That divide still remains, and if those who think it is more important what your family did in 1922 than what you’ve got to offer yourself have the upper hand and use it to secure their position then the party is going to find itself struck around 30% for the foreseeable future with Labour and FF snapping at their heels. But if they realise that what was being said in criticism of the performance at the top table was valid and that we still require a change at the top, even if that change is to be in what the top is doing rather than who it is that is doing it  then we could really make some headway and leap well ahead of both FF and Labour. For me it is noteworthy that no one has addressed my Bloomsday questions  to date, and I think that’s because they are still current and no one particularly wants to give voice to the answers.

Those  questions are.

1. Do they accept there is a problem with the public’s perception of his abilities – not with his actual abilities but with the public’s perception of them? I think most people will answer yes.

2. To those who accept there is a problem with that perception, what do we do about it?

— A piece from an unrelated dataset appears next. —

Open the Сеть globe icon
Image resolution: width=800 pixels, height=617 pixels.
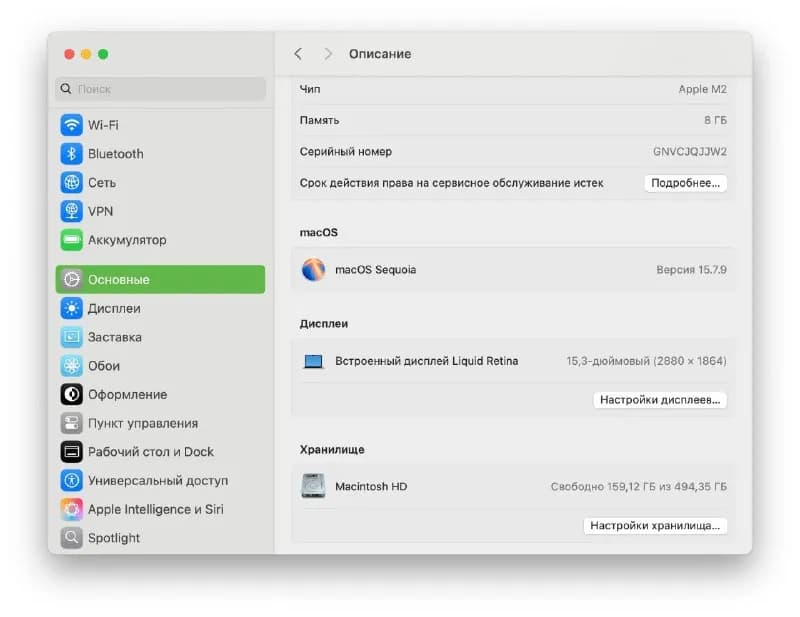(71, 182)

There are three options: i) demonstrate immediately a convincing plan to right the public’s misconceptions of Mr Kenny and explain why this has not happened before now, ii) accept stagnation of the party’s support, or iii) remove the perception problem entirely by removing the very man who is the subject of the incorrect perception.

We appear yesterday to have rejected option (iii) and surely we can’t as a party be planning on living with option (ii) so the question remains when will we see movement on option (i)?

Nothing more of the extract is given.